Scenes of Engagements
Exhibition viewsLes Tanneries, Centre d'art Contemporain, Amilly, France
As artist in residence at the Tanneries workshops, Wesley Meuris found in the Main Hall of the arts centre a place that was well suited to continue his reflection on the architectures and interior designs of public spaces. The site of the arts centre has indeed preserved the architectural traces and characteristics of a building that used to be a hide-tanning factory. It also bears the mark of the architect who was commissioned to convert the industrial site into an arts centre. The sculptural device created by Wesley Meuris illustrates with precision this metamorphosis of the site.

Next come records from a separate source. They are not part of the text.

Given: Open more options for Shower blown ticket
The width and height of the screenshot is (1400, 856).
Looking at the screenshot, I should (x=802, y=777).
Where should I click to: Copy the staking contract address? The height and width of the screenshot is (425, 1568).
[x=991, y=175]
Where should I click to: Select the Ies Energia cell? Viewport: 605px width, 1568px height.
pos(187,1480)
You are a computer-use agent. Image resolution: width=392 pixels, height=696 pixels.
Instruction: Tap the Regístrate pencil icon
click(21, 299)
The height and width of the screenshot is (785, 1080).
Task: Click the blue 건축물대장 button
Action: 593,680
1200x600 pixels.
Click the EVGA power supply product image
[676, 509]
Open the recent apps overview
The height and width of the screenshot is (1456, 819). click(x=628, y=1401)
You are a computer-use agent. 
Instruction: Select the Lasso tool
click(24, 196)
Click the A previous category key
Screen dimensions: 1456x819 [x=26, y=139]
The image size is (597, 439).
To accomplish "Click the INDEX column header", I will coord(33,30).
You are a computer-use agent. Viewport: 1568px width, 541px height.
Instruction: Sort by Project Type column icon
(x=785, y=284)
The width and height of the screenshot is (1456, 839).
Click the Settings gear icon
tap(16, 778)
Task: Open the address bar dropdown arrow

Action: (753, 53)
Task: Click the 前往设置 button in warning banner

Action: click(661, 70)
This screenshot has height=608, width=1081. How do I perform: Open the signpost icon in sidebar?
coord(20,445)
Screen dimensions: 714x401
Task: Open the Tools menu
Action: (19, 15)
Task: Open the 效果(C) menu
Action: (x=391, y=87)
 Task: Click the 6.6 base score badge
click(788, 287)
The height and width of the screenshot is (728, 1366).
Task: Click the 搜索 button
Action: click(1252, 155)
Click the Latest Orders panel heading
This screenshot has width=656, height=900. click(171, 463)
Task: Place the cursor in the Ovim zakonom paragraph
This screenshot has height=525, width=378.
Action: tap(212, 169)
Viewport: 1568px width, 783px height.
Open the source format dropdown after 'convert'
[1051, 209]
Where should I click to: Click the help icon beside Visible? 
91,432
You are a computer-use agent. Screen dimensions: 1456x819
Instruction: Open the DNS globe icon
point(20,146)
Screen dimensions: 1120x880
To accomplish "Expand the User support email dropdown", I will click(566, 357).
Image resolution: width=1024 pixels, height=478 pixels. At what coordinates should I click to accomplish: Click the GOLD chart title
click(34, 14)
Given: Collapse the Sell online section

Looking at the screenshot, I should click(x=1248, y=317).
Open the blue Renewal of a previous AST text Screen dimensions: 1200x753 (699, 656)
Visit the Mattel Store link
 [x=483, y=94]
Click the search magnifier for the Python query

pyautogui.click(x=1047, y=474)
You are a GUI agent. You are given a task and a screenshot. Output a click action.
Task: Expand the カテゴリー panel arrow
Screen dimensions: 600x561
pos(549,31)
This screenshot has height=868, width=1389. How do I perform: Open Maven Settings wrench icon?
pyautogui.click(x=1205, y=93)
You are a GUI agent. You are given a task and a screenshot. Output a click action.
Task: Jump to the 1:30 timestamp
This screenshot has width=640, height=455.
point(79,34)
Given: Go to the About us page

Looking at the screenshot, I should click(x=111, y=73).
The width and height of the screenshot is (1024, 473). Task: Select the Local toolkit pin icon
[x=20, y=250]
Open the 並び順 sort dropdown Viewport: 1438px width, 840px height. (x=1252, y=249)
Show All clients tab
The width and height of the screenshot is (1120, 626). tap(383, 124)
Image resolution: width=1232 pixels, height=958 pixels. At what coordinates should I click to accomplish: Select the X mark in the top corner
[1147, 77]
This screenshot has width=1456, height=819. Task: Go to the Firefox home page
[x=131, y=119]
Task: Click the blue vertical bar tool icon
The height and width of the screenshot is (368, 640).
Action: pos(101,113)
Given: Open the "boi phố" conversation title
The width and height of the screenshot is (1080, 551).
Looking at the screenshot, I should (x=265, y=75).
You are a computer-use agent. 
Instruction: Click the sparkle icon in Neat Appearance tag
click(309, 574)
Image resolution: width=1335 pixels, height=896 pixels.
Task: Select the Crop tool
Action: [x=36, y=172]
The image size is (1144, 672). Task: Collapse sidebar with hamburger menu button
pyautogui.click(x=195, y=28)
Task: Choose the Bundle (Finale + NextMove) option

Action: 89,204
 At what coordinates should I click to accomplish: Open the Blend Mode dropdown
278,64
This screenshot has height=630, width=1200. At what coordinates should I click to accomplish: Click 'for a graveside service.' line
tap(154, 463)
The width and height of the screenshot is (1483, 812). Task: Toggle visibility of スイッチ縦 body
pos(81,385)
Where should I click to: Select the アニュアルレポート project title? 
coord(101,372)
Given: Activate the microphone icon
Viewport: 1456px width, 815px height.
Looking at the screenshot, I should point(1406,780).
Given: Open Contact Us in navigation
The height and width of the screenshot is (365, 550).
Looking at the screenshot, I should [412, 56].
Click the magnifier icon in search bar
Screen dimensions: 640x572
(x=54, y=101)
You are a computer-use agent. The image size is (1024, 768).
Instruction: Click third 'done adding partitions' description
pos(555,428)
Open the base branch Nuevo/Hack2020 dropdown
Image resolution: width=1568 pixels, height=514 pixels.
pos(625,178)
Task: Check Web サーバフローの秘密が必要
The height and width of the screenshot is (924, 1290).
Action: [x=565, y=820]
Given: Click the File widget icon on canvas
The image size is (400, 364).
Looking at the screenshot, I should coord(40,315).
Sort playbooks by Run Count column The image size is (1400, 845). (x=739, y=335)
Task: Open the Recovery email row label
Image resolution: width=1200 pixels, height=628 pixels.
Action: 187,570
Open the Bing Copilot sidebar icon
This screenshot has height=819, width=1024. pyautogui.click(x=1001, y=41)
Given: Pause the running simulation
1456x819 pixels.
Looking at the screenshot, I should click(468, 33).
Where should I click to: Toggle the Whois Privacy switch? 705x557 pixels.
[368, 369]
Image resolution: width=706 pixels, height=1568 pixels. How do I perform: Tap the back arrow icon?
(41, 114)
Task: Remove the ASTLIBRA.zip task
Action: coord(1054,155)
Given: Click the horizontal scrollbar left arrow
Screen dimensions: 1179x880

A mobile structure that unfolds from the interior towards the exterior of the building is composed of several platforms and gangways that connect the interior spaces of the Main Hall with the exterior square and the surrounding park. Wesley Meuris’s installation follows the structure of a building on which the old tanning vats and wide openings have imposed a cruciform layout. Thus, Wesley Meuris’s work conveys physically the transformation that the site has gone through, all the while shaping these new purposes. The built structure links the original function of the tannery with that of the arts centre as a site of visibility where our perspective on art is elaborated. Wesley Meuris’s residency is for him an opportunity to pursue a reflection on the principles that govern architecture and the layout of public spaces. Wesley Meuris’s installations seek to reproduce and accentuate these principles to reveal their at times authoritarian nature. His creations unveil the aims to which they respond and which confer upon them a form of control: incitement to specific behaviour, the conditioning of the gaze or of movement through the space, the highlighting of the contents, the organization of events, etc. Modes of conditioning that recur in the arts centres, places where art is shown and disseminated.